Of course, the ring he’d gotten from the sorcerer gets rubbed during his tear-fest, releasing a genie, that carries him and the lamp home. In the original story, there are no limits to the number of wishes the guy can get, just to the powers of the genie itself, and the genie of the ring is only a minor guy. Still, he’s pretty darn powerful for a poor kid to own, even before his mother cleans the lamp and they find they have two genies.Aladdin spends the next several days righting the wrongs in his community and pampering his diligent mother. Unfortunately, not so much. It’s ordering delicacies of food and luxurious clothes that take up his time, before the princess decides to come visit the town.

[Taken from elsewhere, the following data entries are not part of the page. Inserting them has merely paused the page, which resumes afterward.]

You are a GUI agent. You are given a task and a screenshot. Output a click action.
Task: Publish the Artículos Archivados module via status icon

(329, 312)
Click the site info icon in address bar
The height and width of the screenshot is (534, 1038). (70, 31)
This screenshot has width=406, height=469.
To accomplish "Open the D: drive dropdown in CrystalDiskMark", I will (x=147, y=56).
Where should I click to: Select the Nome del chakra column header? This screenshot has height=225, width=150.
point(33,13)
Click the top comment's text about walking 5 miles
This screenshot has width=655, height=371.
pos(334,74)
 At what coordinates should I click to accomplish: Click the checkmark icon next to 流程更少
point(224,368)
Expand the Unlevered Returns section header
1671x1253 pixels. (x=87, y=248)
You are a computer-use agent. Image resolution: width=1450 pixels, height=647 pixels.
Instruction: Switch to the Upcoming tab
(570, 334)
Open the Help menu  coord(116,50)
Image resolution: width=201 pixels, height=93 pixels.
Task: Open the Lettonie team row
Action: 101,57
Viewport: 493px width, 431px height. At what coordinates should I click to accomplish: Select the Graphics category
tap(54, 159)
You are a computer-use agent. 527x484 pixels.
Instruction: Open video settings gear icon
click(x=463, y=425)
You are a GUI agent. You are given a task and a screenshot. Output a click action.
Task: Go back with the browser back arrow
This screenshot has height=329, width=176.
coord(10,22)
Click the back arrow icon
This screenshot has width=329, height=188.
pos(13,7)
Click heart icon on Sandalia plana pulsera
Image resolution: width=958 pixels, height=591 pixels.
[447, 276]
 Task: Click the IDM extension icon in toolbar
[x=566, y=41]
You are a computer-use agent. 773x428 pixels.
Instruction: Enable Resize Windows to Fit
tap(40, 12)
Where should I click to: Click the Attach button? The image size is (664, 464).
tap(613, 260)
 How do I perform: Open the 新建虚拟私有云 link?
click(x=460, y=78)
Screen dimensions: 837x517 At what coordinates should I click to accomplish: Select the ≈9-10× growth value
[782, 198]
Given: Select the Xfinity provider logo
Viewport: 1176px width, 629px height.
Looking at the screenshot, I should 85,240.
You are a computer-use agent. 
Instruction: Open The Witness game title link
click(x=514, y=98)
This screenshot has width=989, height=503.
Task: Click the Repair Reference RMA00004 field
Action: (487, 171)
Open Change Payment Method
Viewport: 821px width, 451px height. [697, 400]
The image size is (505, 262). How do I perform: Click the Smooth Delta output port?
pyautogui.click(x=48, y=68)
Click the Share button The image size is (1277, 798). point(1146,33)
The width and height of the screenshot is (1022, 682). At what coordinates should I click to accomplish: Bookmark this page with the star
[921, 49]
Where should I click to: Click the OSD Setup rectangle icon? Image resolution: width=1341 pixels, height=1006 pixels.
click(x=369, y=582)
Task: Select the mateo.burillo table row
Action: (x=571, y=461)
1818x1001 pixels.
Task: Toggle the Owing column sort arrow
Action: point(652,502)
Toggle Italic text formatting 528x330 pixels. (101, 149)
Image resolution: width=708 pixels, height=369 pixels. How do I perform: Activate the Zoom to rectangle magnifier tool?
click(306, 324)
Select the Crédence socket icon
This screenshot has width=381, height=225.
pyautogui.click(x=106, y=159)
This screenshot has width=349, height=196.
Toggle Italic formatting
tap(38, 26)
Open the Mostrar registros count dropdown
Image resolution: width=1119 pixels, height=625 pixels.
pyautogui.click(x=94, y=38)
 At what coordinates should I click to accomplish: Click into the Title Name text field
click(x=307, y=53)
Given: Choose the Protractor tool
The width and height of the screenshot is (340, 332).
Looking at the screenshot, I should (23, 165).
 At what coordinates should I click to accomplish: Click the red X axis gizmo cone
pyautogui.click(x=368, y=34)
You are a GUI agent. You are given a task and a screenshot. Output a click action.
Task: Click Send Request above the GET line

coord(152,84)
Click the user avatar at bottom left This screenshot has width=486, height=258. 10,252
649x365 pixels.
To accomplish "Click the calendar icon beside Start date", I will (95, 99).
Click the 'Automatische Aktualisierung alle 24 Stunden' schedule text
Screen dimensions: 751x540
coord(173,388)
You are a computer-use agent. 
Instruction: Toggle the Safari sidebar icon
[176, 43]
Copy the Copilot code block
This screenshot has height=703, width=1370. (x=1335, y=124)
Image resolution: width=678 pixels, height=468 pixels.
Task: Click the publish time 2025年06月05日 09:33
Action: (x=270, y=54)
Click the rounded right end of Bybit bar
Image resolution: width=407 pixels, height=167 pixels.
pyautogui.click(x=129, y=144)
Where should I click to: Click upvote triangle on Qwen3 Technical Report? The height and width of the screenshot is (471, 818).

In the Disney version, she escapes the palace and goes to see what normal life is like. In the original, she wants to go to the baths in town, so everyone is ordered to stay in their homes with the windows shut so no one can even glimpse her beauty, doing so is punishable by death. So our fine, upstanding, young hero sneaks into the baths to see her. Since even princesses bathe in the nude, he certainly does get to see her, and decides he is in love. Probably lust, since they’ve never even exchanged a word or a glance and he’s a creepy stalker, but I guess this was deemed romantic by someone.
Unfortunately before he could woo her, she was married to the grand vizier’s son. Logical and loving man that he was, though she didn’t know him from Adam, he had the genie kidnap her and her brand new spouse on their wedding night, and every night thereafter. Each night he’d have a genie lock the boy up in the tiny outhouse, while he would lie on the bed with the princess, with a sword between them, but never say a word. Eventually they could take it no longer and asked to have the marriage anulled.
There are a lot more adventures and misadventures, but in not one of them does Aladdin prove to be anything more than a self-centered twit. Weirdly, he might have been a fraud all along, as his story got added to the Arabian nights in the 1800’s by a Frenchman that claimed to have heard it in his travels. No evidence of the story prior to that point has been found.
I guess that’s one way to get published.